In seiner Predigt betrachtete Bischof Stefan drei Aspekte: Umwege – den Hl. Benedikt – das Priestertum. Die Lebens-Stationen und verschiedenen beruflichen Tätigkeiten des Weihekandidaten führten ihn – als „wahrhaften Gottsucher“ (RB, Kapitel 58,7) - schlussendlich nach Niederaltaich.

Dabei birgt das Gemeinschaftslebens nach der Benediktsregel durchaus "unzeitgemäße" Herausforderungen, etwa die „stabilitas loci“: ein Mönch bindet sich an eine ganz bestimmte Abtei und die dortigen Brüder. Besonders betonte der Bischof die zwölf Stufen der Demut (Kapitel 7 der Regel). "Ordensleben fordert, fast notwendig, ein Herabsteigen. Auch in dem Sinn, wie es in der zweiten Lesung geheißen hat: Ertragt einander in Liebe.
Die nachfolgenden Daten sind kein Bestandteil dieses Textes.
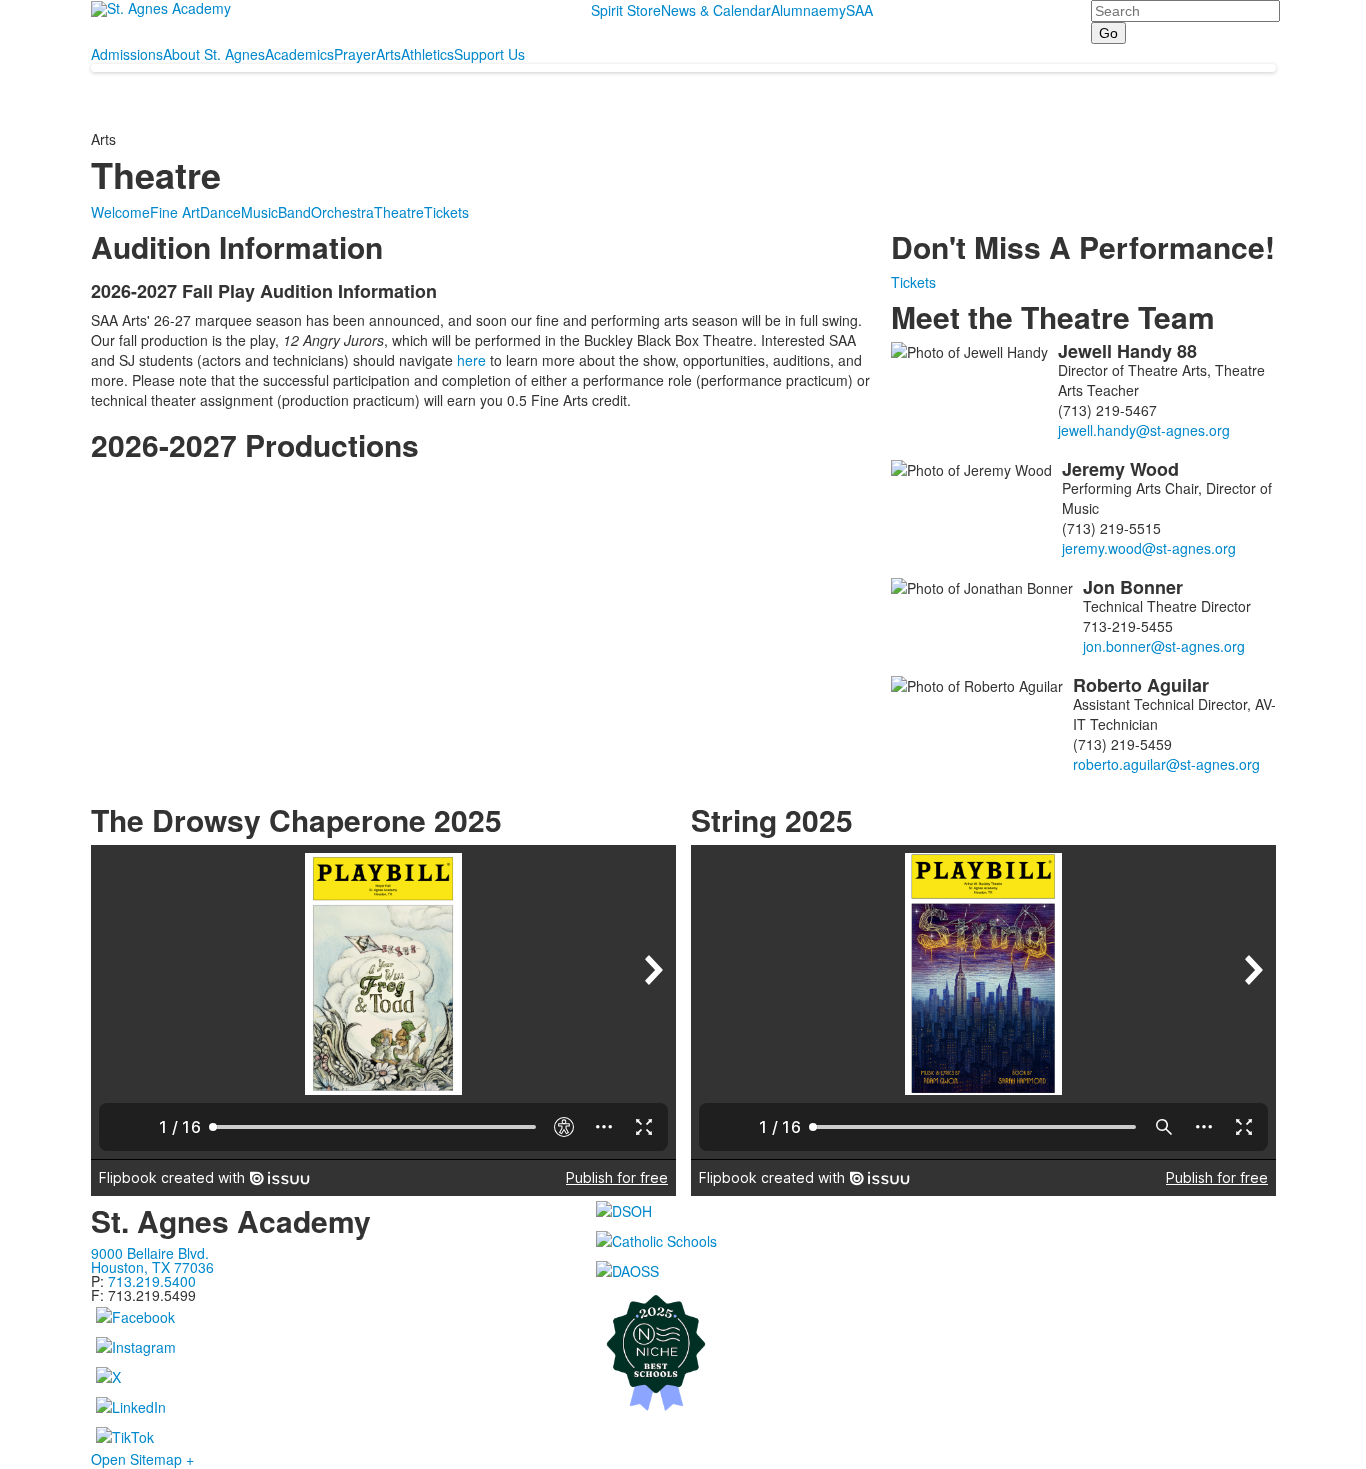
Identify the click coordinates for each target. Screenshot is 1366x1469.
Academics (299, 54)
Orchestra (342, 212)
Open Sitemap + (142, 1459)
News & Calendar (716, 10)
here (471, 360)
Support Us (489, 54)
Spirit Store (626, 10)
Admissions (127, 54)
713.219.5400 (152, 1281)
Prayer (355, 54)
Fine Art (175, 212)
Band (294, 212)
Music (259, 212)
Und diese Liebe haben wir nicht automatisch aus uns selber, […] Diese Liebe kommt von unserem Herrn, der immer und in jeder Situation sein Ja zu uns erneuern möchte.“

Nach der Allerheiligenlitanei folgte die eigentliche Weihe durch Handauflegung und Gebet. Am Ende des Gottesdienstes zog die gesamte Altarversammlung nach dem feierlichen Te Deum zum Marienaltar, wo der byzantinische Mariengruß „Hilfe der Christen“ gesungen wurde. Die Feier im Anschluss fand gemeinsam mit dem Schulfest des Gymnasiums St. Gotthard im Klosterinnenhof statt und hob so die Verbundenheit der Schulfamilie mit dem Kloster hervor.

Am nächsten Tag feierte Pater Symeon Maria in der Basilika seine Primiz. Dieser Gottesdienst wurde musikalisch vom Offizium N gestaltet. Am Abend schließlich spendete der Neupriester am Ende der lateinischen Vesper den Einzel-Primizsegen.